Aged for 21 months in 18% new French Oak Barrels and remainder of barrels neutral American and French Oak.

Purchased from Full Pull wines for $17.99.

2006 A. Ogier & Fils Crozes Hermitage Syrah

Purchased from Esquin for $9.99

Round 1. First opening

The Nota Bene struts into the ring surrounded by an entourage worthy of a red carpet entrance.  The nose is showing dark fruit, smoked meat, earth, forest floor and pine needles.  The palate is also showing dark fruit along with all spice leading to a tart slightly buttery and peppery finish.

Les Brunnelles is flashing some kung fu moves with a nose of dusty red fruit, earth, some subtle funkiness and candle wax.  The palate is full of sour currant, cranberry, peat bog and tart cedar notes with a tart sweet cherry bark finish.

These Luchadors are showing some contrasting styles which corresponds to their location and styles in the Rhone valley.  The Les Brunelles is from the North while the Nota Bene is styled after Southern Rhone style wines.

Round 1 goes to Nota Bene after throwing Les Brunelles to the canvas.
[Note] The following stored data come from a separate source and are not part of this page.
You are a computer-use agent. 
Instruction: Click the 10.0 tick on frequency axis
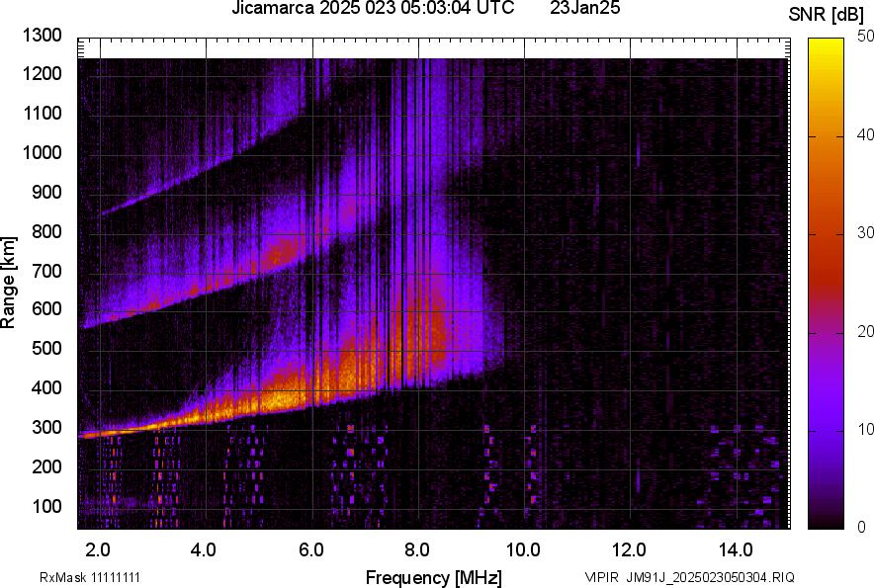pos(523,548)
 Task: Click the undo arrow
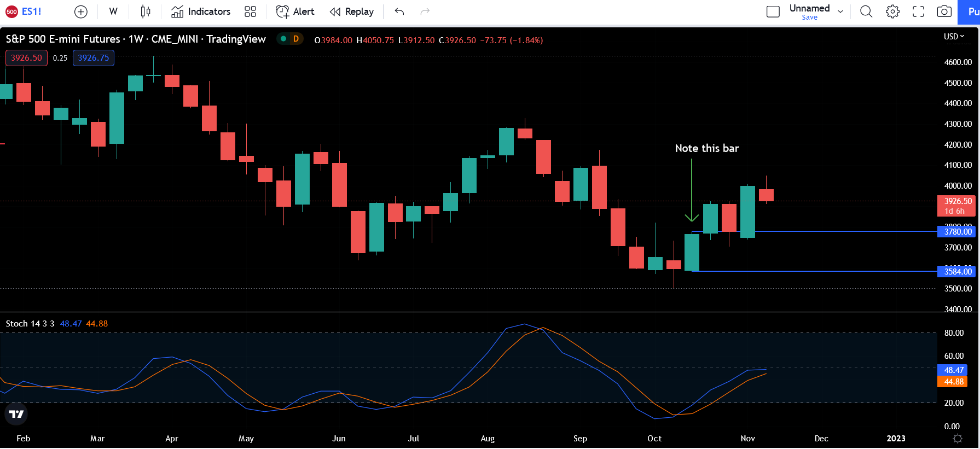pos(399,11)
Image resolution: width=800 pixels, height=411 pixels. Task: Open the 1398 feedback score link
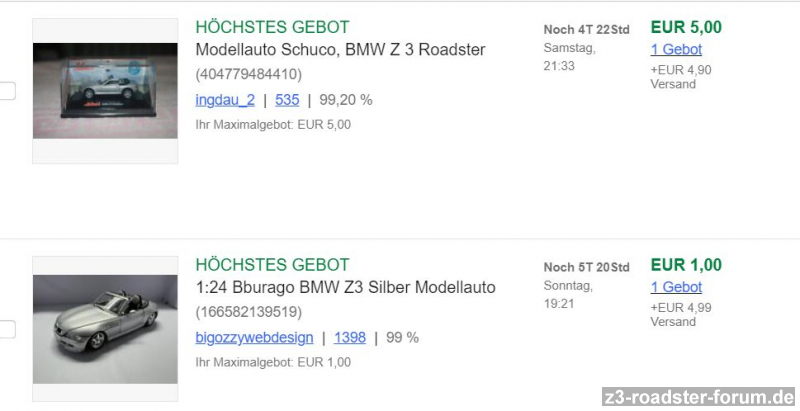(349, 338)
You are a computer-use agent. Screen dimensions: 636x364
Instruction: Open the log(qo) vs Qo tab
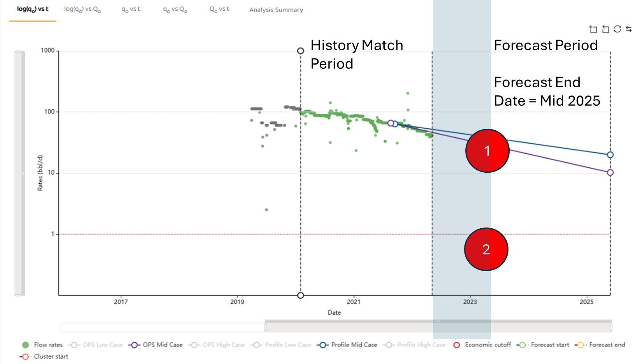click(82, 9)
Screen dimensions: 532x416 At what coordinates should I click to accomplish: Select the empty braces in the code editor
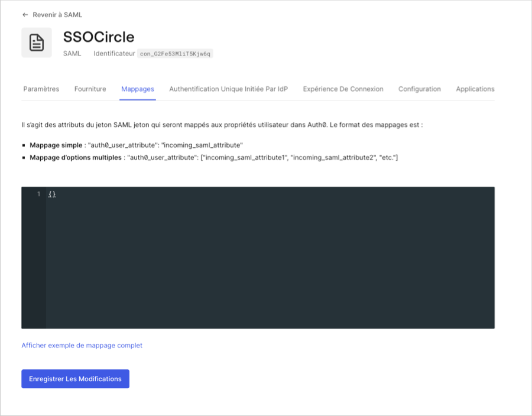53,193
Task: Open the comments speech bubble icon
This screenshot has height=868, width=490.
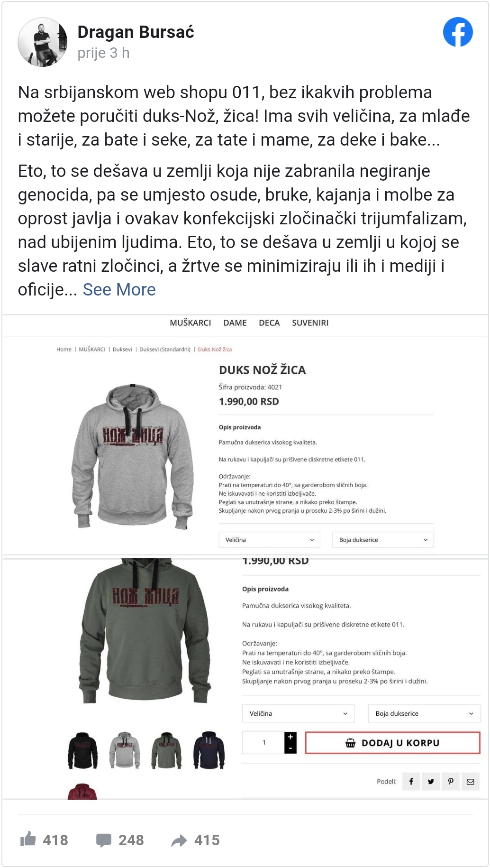Action: (x=104, y=840)
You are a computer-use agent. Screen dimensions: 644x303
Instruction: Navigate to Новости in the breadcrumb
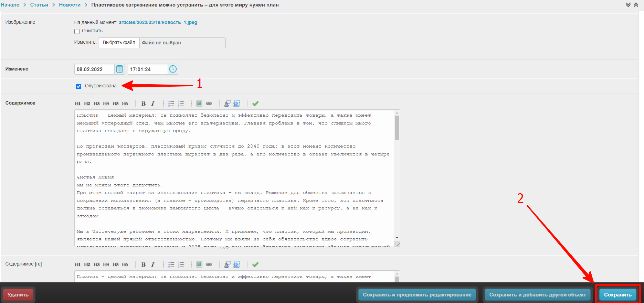[70, 5]
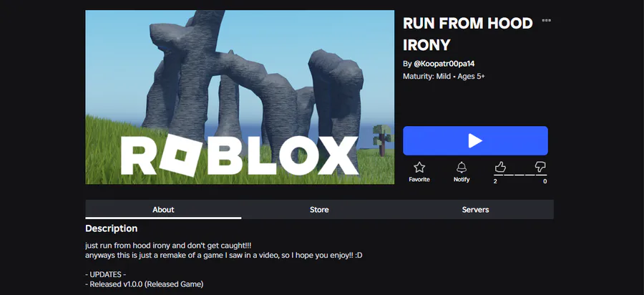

Round 2. One hour after opening

The Nota Bene is changing up, light on its feet, with a  nose showing some floral notes along with dark red fruit, cedar, cracked pepper and some herbal green pepper notes.  The palate is dark fruit, pepper and smoke with atart pepper finish.

Les Brunelles swoops in on the Nota Bene going for a a double arm bar lock out with a nose of smoky barnyard funk and sweet dark black fruit with a bit of black pepper.  The palate features sweet dark fruit, plums, earth, pepper and leather with a tart cedar finish.

This round was close with a slight edge going to the Les Brunelles.

Round 3. One day after opening

Heading into the final round this match is all even at one round a piece.  Game on!

Nota Bene is showing no signs of slowing down.  In fact, this Luchador is bursting with fresh strength showing a nose of dusty earth, dark creamy savory soy, currant and licorice.  The palate has bulked up too like a Hulk Hogan double bicep pose featuring dark currant and pepper spices with a spicy tart cherry bark finish.

Not to be out done, Les Brunelles is showing some classic Rhone style with a nose of plum and creamy dusty tannins.  The palate is brimming with plum, dark fruit, tobacco and pepper with a tart cedar tobacco finish.

Another close round that needs to go to the judges for a final score.  Our esteemed panel convenes and delivers their verdict.  Note Bene is the winner!  A close match for sure with the Southern Rhone Style Luchador taking the victory.

Wrap up and overall observations
Both of these wines were worthy contenders with the Nota Bene taking the match by winning the third round.  Both Luchadors showed some excellent stamina, continuing to evolve well into the second day (third round) of the match.

I would give the Nota Bene a solid 88 and the Les Brunelles from A. Ogier & Fils an 87.